Background information
- Born: Ruth Komanoff 23 May 1946 (age 79)
- Genres: Jazz-rock/rock
- Occupations: Musician, composer
- Instruments: Xylophone, marimba, vibraphone, piano, synthesizer
- Years active: 1967–1982
- Labels: Philips Records, Bell Records, DiscReet Records
- Formerly of: The Mothers of Invention

= Ruth Underwood =

American xylophone, marimba and vibraphone player (born 1946)

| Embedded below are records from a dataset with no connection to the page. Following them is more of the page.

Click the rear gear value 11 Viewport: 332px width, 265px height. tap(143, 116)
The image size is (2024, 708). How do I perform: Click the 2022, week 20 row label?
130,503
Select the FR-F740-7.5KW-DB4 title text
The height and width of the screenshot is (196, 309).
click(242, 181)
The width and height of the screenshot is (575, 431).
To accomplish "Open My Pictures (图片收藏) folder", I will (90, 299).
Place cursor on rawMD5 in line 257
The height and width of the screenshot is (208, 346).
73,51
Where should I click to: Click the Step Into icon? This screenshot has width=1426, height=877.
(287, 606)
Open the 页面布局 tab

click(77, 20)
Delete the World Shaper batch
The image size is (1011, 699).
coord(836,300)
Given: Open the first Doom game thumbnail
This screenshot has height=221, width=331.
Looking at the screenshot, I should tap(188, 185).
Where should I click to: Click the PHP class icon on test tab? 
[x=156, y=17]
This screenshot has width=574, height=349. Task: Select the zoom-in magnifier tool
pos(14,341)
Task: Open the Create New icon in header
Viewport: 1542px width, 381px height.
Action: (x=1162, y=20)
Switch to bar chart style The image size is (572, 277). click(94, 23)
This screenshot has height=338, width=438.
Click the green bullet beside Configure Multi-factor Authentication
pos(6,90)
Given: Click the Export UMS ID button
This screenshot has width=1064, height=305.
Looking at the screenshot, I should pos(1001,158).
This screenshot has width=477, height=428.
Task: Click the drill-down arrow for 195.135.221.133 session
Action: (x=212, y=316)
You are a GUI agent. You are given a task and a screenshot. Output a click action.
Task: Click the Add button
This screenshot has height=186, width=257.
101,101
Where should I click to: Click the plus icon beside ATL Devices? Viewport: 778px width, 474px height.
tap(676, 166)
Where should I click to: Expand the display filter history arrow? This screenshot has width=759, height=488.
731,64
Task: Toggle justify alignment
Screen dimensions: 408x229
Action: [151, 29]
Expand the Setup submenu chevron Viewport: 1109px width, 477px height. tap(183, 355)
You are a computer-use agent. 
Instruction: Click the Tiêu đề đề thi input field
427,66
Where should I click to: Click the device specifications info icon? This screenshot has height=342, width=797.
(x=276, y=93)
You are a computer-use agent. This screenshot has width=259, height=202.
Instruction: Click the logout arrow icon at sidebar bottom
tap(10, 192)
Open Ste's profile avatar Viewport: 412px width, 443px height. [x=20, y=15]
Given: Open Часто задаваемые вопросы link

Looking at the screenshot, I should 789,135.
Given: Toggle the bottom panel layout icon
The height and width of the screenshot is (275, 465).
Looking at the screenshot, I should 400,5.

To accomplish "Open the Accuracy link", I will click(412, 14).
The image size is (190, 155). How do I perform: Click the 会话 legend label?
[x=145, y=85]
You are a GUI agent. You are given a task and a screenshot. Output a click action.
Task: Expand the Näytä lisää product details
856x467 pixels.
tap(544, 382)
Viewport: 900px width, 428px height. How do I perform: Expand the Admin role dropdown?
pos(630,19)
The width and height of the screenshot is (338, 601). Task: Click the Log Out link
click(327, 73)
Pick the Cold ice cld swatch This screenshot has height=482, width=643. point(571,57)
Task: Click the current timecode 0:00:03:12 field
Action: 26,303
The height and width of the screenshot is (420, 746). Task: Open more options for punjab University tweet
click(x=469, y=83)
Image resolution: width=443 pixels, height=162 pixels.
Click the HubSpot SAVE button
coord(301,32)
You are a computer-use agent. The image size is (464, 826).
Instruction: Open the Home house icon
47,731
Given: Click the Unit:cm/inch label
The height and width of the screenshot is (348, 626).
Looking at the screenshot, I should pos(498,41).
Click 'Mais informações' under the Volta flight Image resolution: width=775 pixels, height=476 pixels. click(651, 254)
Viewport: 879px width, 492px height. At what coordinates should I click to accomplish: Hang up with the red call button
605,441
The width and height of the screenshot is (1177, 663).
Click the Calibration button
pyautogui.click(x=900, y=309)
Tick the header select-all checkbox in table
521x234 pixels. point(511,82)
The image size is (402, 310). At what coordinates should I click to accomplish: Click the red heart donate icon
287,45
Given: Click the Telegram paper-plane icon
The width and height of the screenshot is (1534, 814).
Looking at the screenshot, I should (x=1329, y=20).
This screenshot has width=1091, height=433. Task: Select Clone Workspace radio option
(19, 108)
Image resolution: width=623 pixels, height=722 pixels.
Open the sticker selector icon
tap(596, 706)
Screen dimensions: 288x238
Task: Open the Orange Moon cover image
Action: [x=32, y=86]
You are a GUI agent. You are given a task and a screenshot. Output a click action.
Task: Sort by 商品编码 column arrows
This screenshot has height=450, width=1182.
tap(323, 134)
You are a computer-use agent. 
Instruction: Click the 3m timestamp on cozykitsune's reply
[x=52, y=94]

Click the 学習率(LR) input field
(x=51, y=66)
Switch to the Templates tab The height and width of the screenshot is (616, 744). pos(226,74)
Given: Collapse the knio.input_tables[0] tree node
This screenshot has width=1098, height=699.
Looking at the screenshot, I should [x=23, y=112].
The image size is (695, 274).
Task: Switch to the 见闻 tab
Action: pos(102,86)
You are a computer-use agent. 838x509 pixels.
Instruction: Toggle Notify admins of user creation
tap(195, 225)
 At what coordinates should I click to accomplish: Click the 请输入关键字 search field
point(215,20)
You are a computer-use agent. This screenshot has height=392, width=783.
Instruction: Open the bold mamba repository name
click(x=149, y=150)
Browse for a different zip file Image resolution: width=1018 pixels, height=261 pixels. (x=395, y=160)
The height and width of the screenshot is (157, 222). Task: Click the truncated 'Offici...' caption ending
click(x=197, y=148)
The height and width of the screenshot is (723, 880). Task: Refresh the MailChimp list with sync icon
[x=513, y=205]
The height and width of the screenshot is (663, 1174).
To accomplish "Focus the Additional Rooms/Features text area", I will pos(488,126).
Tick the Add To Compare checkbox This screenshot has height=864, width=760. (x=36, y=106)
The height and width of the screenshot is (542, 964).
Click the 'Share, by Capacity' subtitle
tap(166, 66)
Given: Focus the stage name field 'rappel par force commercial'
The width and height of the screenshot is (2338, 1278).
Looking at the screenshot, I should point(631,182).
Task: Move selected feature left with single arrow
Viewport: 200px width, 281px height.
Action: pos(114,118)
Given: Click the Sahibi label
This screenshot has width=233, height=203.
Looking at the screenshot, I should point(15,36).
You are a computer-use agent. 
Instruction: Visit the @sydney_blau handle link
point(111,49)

Ruth Underwood (née Komanoff; May 23, 1946) is an American musician best known for playing xylophone, marimba, vibraphone, and other percussion instruments for Frank Zappa and his band The Mothers of Invention. She played for Zappa from 1968 until the mid-1970s, and again briefly before Zappa's death in 1993. She married fellow Zappa musician Ian Underwood.

==Background==
Underwood began her music training in the classical tradition, studying both at Ithaca College under Warren Benson and at Juilliard under Saul Goodman (timpani) and Morris Goldenberg (percussion). Throughout 1967, she kept a regular attendance at the Garrick Theater in New York City when Frank Zappa and The Mothers of Invention were the resident band. This resulted in her association with Zappa, beginning in December 1967.

Oh, I was probably one of those rather stiff people from the suburbs – I think some of us did understand, and we kept coming back for more, and more, and more. I remember being very upset when they finally finished their stint at the Garrick Theatre and went back to L.A. I felt as if the real heart had gone out of New York City, and I had to get back on with my conservatory music training life, which seemed very dull after this.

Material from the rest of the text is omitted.